<h1><center> Credit Risk Analysis using Scikit-learn </center></h1>

Default risk is the chance that companies or individuals will be unable to make the required payments on their debt obligations. In other words, credit default risk is the probability that if you lend money, there is a chance that they won’t be able to give the money back on time.

In this example we will train a Logistic Regression model on customers' credit history dataset using scikit-learn.

This notebook is a modification to the original notebook from here https://github.com/ibmsoe/snap-ml/blob/master/notebooks/credit-default-prediction-example.ipynb

### Download input dataset of customers' information

The datasets contains 1,000,000 transactions with 19 variables in the dataset.

You can comment out downloading code below if running the same wget command more than once.

In [None]:
# Download dataset
!wget -O credit_customer_history.csv -nc https://ibm.box.com/shared/static/tr7cz4drh7bwa8kbyw0erjfjh7fort0y.csv

In [None]:
!uname -om

### imports

In [None]:
from __future__ import print_function
import numpy as np
import pandas as pd
pd.options.display.max_columns = 999
import matplotlib.pyplot as plt
%matplotlib inline
import sklearn
from sklearn.model_selection import train_test_split, StratifiedKFold
from sklearn.preprocessing import MinMaxScaler, LabelEncoder, normalize
from sklearn.ensemble import RandomForestClassifier
from sklearn.metrics import f1_score, accuracy_score, roc_curve, roc_auc_score
from scipy.stats import chi2_contingency,ttest_ind
from sklearn.utils import shuffle
import time

import warnings
warnings.filterwarnings('ignore')


In [None]:
%%javascript
IPython.OutputArea.prototype._should_scroll = function(lines) {
    return false;
}


# Dataset Visualization


Let's take a quick look at the dataset.


In [None]:
cust_pd_full = pd.read_csv('credit_customer_history.csv')

rows=1000000
cust_pd = cust_pd_full.head(rows)
print("There are " + str(len(cust_pd_full)) + " observations in the customer history dataset.")
print("There are " + str(len(cust_pd_full.columns)) + " variables in the dataset.")

cust_pd.head()

# distribution of output variable default

In [None]:
#cust_pd.IS_DEFAULT.value_counts().plot(kind='pie',colormap='winter',autopct='%1.0f%%').legend(bbox_to_anchor=(1.2, 0.6))
cust_pd.IS_DEFAULT.value_counts().plot(kind='pie',autopct='%1.0f%%').legend(bbox_to_anchor=(1.2, 0.6))

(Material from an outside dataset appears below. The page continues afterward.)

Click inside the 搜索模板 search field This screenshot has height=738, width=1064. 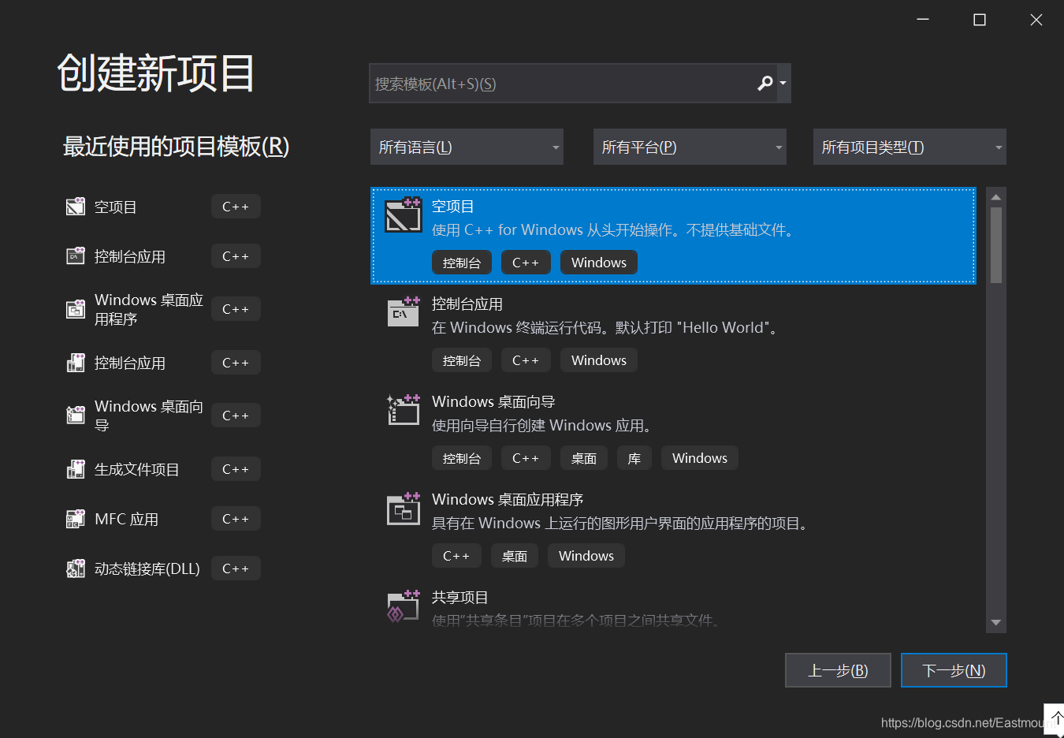pyautogui.click(x=552, y=83)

# Default by Credit Program

In [None]:
cust_pd.TRANSACTION_CATEGORY.value_counts().plot(kind='pie',autopct='%1.0f%%').legend(bbox_to_anchor=(1.2, 0.7))

* Top 3 credit programs with most Merchants FURNITURE(43%), ELECTRONICS(32%) and EDUCATION(19%).

In [None]:
defaults_by_credit_program = cust_pd.groupby(['TRANSACTION_CATEGORY','IS_DEFAULT']).size()
percentages = defaults_by_credit_program.groupby(level=0).apply(lambda x:100 * x / float(x.sum()))
percentages.unstack().plot(kind='bar',stacked=True,color=['blue','red'],grid=False).legend(bbox_to_anchor=(1.2, 0.5))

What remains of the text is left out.